「大殿這麼做,不怕落人口舌?」駱胤燃反問。
「呵!我行的端,坐的正,會怕那個?」駱胤羽語氣生冷,頓了下,又道,「倒是你,自己帶人離開,不許我護人周全?這是‘只許州官放火,不許百姓點燈’?同樣是匠人,怎麼鹿以菱就比白雨茵金貴?」
駱胤羽臉子拉得老長,毫不客氣地反駁。
「大殿此言差矣。
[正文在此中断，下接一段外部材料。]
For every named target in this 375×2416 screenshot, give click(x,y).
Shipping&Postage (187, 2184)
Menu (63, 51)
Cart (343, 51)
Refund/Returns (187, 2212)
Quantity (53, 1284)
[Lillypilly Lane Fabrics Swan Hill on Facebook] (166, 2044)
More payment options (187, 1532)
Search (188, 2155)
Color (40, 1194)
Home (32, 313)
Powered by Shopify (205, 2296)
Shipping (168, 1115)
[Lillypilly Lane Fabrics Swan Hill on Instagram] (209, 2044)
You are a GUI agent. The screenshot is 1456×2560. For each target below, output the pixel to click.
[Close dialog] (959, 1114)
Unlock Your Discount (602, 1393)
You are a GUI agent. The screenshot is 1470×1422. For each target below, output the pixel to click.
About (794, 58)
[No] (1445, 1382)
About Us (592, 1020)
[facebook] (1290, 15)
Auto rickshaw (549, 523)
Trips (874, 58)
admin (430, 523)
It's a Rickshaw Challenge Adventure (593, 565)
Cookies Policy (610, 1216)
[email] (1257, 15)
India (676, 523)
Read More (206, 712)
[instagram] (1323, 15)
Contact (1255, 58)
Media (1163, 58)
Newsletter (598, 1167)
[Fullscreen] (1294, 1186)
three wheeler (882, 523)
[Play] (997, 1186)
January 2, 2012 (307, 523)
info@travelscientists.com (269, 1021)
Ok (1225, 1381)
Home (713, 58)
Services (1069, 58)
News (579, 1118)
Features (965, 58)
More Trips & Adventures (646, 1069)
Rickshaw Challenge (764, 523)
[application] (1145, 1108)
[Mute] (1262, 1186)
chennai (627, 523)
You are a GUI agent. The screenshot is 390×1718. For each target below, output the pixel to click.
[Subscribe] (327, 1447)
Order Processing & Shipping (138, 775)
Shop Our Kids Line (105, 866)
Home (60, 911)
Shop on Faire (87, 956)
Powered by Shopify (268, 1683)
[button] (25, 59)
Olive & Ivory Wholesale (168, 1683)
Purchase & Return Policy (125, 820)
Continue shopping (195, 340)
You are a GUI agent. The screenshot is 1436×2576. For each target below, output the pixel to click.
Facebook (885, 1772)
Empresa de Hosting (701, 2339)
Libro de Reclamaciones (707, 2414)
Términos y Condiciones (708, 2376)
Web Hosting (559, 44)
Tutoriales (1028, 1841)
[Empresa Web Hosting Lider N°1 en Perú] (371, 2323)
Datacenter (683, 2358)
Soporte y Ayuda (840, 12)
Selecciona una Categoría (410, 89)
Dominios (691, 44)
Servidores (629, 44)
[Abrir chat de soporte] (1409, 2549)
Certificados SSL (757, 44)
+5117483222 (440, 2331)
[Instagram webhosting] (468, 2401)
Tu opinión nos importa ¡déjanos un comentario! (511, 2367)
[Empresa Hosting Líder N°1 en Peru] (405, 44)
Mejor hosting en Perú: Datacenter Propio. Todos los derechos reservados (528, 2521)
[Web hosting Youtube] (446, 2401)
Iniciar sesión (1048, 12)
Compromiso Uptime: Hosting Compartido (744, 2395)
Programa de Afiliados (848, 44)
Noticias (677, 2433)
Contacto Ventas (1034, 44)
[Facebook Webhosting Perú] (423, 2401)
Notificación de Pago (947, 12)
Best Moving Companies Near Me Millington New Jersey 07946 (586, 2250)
」駱胤燃喉結處動了一下,提醒道,「旁人便罷了,大殿可是堂堂北印大皇子,地位尊崇,尋常百姓怎能與你相提並論?」
「你還知道!」駱胤羽喝道。
眼看兩人因為自己爭吵,白雨茵快步走過來,站在兩人面前,躬身回道:「大殿、二殿,實在沒有必要為我這樣一個小人物爭吵。」
聽見白雨茵綿軟舒心的話,駱胤羽氣消了不少,「這不管你的事。」
白雨茵衝駱胤燃笑了一下,說,「大殿是為了保我,才與二殿下起了爭執,怎能說是與我無關?」頓了下,她又「善解人意」地說,「大殿下實在沒有必要為難。白雨茵身為西戎人,殿內遭遇西戎刺客,二殿下懷疑我,也是情理之中。但今日大殿下可以帶走我,護我周全,明日呢?倒不如讓二殿下好好搜查一翻,徹底查清事情真相,讓我洗脫罪名的好。」
白雨茵的話,顯然一下子就能讓駱胤羽消氣,同時,也能替自己洗白。鹿以菱早就知道白雨茵的小聰明,卻沒想到她這挑撥離間地伎倆竟如此之高。鹿以菱不得不佩服。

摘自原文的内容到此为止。